→ WORK REQUEST: The lines to repeat are those below from the one containing "Click the NVIDIA Control Panel taskbar icon" down to the one containing "has height=768, width=1024.", both included; reproduce them exactly and nothing else.
----- EXTRACTED DATA -----
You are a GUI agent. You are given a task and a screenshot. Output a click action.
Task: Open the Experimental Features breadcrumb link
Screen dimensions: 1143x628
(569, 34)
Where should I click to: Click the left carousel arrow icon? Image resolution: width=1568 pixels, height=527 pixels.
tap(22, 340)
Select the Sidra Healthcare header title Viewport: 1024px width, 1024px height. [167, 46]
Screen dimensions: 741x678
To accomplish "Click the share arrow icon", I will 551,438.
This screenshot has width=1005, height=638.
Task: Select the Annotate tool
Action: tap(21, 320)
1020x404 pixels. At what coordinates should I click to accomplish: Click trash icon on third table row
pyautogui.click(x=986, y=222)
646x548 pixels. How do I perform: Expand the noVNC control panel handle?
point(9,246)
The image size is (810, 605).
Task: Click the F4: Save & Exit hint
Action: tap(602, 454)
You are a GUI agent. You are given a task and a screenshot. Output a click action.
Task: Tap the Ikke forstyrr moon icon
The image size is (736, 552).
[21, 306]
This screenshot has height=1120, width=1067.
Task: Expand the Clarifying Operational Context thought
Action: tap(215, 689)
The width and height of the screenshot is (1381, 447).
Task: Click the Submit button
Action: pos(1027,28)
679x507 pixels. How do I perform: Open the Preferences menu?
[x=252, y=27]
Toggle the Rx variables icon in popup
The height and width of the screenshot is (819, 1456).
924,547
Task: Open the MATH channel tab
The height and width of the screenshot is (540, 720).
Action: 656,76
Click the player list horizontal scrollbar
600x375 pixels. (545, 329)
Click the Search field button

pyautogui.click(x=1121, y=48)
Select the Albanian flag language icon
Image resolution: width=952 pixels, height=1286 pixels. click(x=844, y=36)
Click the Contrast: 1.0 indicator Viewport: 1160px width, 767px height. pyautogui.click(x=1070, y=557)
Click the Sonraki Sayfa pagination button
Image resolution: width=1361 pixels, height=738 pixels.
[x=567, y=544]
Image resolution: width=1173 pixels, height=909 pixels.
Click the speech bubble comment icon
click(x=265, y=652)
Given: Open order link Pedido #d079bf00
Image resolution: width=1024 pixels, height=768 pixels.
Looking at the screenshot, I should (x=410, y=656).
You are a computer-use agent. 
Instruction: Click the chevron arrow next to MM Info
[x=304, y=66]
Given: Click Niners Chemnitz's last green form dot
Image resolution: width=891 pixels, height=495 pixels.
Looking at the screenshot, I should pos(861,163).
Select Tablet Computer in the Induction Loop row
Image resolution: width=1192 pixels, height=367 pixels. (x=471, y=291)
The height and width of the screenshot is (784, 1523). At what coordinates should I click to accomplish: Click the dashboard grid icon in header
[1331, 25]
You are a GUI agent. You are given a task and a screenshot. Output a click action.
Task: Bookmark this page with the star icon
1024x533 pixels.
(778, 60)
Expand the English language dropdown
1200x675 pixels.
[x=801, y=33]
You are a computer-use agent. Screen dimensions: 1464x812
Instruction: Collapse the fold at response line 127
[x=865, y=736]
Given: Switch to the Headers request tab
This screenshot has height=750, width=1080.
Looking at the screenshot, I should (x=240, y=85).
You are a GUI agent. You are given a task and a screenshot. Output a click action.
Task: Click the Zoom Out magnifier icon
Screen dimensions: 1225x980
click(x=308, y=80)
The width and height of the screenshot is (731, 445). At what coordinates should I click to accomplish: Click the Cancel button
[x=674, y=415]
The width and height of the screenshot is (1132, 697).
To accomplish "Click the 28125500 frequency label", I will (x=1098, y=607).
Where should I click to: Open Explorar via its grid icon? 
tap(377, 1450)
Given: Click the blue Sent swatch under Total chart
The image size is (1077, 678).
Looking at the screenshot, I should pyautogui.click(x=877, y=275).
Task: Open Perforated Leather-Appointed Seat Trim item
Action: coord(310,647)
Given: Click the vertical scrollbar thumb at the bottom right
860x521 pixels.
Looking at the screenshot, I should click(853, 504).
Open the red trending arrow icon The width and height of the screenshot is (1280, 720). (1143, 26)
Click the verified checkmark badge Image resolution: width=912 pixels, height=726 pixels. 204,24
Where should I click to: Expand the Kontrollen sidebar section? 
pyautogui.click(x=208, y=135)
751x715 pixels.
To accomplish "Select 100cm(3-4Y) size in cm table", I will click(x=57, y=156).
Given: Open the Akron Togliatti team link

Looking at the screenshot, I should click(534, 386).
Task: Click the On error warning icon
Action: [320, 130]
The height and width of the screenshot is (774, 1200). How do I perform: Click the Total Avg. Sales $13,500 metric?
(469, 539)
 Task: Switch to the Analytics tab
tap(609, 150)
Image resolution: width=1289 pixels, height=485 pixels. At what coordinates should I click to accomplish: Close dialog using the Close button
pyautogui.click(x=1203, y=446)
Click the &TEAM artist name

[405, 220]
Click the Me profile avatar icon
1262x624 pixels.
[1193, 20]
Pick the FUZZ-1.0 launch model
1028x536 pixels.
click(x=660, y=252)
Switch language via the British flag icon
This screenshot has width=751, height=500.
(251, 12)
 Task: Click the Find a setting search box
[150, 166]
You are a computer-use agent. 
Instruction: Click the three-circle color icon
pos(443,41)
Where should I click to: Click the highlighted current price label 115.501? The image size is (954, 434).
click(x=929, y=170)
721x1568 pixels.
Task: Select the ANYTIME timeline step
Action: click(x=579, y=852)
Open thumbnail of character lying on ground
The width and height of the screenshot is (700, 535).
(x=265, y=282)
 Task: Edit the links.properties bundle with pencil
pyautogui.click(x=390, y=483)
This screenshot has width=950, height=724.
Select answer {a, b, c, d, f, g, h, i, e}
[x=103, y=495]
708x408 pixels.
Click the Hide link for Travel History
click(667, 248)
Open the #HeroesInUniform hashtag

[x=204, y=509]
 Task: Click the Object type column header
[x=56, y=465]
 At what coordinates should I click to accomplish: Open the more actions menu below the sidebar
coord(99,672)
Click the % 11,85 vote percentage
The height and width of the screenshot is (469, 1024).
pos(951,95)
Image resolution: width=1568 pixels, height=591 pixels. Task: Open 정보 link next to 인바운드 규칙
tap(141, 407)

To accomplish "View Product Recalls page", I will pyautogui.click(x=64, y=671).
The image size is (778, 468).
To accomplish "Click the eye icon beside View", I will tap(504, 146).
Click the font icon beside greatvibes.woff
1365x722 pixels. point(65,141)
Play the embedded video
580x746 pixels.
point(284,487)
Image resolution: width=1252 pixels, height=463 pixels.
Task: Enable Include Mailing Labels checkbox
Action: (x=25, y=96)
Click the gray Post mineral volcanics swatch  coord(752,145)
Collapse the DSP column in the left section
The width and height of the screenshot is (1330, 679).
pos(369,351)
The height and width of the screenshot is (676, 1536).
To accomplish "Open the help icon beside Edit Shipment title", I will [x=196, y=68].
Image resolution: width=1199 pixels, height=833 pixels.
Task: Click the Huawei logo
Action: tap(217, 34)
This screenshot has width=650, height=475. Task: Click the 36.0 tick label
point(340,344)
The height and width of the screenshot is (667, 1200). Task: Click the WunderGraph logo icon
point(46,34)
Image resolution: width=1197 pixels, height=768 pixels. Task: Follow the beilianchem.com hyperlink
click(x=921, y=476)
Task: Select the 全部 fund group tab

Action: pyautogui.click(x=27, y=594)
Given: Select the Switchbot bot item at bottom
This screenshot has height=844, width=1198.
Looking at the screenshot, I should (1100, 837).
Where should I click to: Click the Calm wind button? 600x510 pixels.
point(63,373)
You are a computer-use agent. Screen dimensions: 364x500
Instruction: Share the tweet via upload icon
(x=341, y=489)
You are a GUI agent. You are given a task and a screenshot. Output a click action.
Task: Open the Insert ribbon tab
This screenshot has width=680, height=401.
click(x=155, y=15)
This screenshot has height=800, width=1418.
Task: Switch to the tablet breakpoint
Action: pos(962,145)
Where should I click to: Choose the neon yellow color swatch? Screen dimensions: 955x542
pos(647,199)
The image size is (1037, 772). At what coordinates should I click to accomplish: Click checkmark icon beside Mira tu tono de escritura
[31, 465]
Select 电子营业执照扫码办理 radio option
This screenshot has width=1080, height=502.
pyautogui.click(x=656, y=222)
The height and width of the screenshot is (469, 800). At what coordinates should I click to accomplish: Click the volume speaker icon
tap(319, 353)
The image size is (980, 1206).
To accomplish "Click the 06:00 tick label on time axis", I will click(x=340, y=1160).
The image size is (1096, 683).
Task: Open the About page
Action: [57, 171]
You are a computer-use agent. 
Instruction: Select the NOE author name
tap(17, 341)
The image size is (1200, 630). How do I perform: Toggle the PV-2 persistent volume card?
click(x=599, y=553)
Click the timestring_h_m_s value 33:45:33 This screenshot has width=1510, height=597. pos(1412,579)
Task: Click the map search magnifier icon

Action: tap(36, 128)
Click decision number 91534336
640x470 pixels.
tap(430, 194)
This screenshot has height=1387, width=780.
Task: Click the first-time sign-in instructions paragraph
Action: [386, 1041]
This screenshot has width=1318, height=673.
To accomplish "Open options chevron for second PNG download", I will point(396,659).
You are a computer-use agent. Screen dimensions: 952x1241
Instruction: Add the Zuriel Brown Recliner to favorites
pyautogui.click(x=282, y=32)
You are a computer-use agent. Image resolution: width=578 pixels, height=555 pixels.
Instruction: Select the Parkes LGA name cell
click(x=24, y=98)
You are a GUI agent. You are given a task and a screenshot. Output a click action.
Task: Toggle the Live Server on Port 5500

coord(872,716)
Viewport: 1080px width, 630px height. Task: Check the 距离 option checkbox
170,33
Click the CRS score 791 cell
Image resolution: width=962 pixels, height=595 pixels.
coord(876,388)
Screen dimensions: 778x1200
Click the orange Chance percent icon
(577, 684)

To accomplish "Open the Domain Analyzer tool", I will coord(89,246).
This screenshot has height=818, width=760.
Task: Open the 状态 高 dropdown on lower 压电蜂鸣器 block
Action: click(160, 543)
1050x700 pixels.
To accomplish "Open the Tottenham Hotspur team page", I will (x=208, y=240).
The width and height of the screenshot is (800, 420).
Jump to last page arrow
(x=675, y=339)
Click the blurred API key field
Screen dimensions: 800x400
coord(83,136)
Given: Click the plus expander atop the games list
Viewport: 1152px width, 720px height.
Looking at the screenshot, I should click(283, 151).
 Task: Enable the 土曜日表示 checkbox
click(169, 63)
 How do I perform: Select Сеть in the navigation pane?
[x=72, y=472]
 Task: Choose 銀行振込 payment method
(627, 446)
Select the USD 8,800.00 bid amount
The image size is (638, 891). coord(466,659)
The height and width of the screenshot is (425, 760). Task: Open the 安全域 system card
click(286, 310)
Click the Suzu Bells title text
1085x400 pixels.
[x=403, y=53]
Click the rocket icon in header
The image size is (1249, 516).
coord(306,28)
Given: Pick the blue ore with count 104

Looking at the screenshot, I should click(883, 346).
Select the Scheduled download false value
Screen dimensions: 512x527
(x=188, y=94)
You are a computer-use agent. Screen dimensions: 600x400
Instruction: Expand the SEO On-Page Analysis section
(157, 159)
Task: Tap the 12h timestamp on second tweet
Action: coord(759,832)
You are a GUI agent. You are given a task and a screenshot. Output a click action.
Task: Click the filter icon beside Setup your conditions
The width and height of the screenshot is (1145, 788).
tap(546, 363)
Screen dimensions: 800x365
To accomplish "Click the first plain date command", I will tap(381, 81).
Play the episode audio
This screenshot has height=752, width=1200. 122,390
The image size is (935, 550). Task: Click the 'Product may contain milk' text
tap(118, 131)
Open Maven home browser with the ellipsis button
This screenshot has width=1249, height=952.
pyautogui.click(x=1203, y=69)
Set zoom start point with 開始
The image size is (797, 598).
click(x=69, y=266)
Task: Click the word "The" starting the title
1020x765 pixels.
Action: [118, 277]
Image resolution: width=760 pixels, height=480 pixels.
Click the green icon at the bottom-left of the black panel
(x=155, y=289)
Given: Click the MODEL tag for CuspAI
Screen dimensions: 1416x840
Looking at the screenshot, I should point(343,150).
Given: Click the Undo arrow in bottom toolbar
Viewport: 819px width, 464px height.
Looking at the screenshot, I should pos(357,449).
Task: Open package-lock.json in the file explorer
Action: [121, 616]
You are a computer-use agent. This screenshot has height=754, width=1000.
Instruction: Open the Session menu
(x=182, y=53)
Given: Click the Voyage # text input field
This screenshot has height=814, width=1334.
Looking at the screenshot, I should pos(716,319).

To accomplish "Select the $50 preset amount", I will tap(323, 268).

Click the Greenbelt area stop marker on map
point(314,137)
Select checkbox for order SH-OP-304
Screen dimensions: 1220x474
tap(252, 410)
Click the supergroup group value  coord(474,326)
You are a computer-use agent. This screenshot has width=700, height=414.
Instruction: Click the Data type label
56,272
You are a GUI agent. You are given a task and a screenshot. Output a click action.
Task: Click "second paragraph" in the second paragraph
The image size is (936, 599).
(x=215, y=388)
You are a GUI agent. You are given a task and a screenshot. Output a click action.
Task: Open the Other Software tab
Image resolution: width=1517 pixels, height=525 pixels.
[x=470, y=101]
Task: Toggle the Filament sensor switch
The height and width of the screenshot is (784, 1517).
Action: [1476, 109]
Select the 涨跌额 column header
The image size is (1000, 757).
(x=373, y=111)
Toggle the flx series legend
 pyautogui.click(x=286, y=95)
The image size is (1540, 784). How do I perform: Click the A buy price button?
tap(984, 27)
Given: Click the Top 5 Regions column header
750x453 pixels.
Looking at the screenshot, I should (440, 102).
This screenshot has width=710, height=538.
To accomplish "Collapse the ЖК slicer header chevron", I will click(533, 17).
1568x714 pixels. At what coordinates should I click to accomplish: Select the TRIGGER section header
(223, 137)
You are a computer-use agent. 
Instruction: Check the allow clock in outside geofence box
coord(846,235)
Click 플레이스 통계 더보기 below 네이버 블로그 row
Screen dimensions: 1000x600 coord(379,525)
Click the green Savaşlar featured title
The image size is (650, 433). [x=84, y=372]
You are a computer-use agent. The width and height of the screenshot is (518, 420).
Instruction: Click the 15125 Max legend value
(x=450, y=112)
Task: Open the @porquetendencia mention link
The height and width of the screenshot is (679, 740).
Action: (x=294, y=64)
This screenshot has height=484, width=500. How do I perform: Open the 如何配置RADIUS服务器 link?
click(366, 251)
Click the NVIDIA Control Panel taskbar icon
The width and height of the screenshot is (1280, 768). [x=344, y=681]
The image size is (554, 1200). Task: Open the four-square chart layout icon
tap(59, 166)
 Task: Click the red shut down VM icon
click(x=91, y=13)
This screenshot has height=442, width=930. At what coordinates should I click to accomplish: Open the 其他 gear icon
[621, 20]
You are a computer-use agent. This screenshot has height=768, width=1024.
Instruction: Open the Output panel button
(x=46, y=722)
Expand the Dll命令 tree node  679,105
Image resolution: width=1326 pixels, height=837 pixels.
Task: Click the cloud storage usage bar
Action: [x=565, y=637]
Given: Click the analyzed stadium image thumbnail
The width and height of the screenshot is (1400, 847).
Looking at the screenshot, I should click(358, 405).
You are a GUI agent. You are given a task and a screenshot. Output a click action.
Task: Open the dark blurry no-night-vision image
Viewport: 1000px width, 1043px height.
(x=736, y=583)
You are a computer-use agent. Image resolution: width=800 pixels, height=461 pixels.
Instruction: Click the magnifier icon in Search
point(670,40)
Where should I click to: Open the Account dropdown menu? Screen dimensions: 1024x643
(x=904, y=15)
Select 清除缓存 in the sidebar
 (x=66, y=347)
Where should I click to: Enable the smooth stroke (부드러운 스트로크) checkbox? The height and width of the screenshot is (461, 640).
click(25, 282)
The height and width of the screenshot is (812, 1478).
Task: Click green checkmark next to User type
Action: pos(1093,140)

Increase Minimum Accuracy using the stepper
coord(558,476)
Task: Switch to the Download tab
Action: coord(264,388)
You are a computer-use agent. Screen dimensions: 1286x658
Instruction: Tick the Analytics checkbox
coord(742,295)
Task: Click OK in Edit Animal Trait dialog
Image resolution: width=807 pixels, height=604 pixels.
-----
→ ANSWER AREA:
Click the NVIDIA Control Panel taskbar icon
The width and height of the screenshot is (1280, 768). [x=344, y=681]
The image size is (554, 1200). Task: Open the four-square chart layout icon
tap(59, 166)
 Task: Click the red shut down VM icon
click(x=91, y=13)
This screenshot has height=442, width=930. At what coordinates should I click to accomplish: Open the 其他 gear icon
[621, 20]
You are a computer-use agent. This screenshot has height=768, width=1024.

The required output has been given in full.